Dataset entries:
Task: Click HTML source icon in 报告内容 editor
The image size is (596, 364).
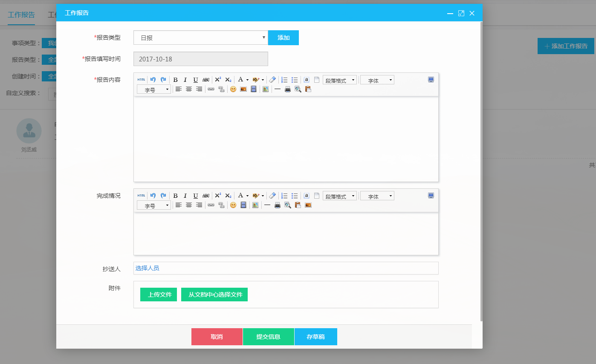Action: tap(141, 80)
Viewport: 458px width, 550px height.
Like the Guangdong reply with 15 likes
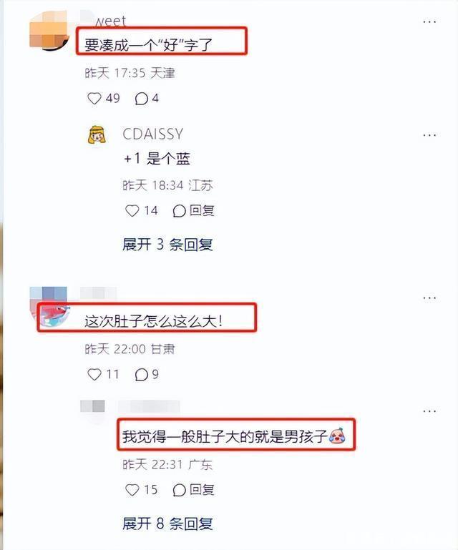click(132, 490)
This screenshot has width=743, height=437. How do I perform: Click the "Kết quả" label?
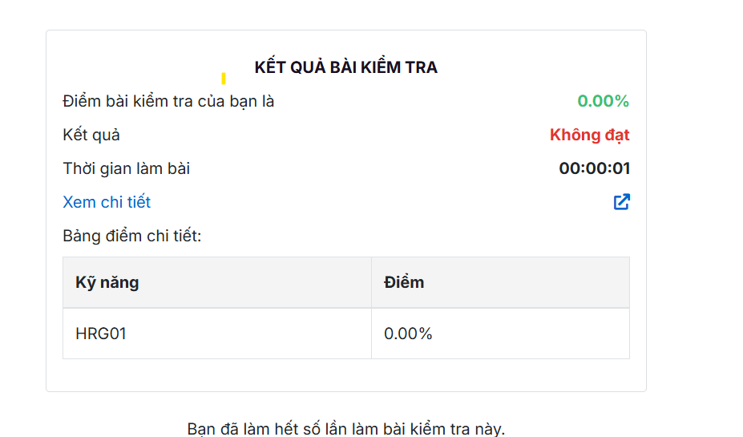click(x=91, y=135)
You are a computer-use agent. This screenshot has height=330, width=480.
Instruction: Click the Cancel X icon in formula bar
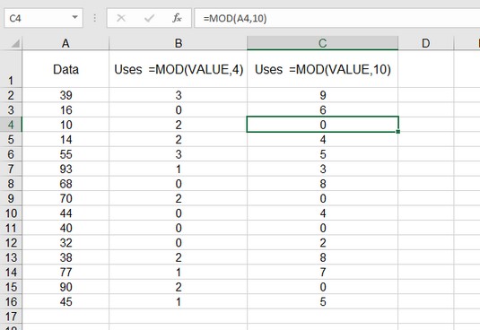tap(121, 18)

→ **PROBLEM DESCRIPTION**:
Exactly the lines from the one that contains "Viewport: 458px width, 550px height." through the final line of the records above are needed, given again word for word, with every picture left out.

→ **EXERCISE ANSWER**:
Viewport: 458px width, 550px height.
Like the Guangdong reply with 15 likes
click(132, 490)
This screenshot has width=743, height=437. How do I perform: Click the "Kết quả" label?
click(x=91, y=135)
You are a computer-use agent. This screenshot has height=330, width=480.
Instruction: Click the Cancel X icon in formula bar
tap(121, 18)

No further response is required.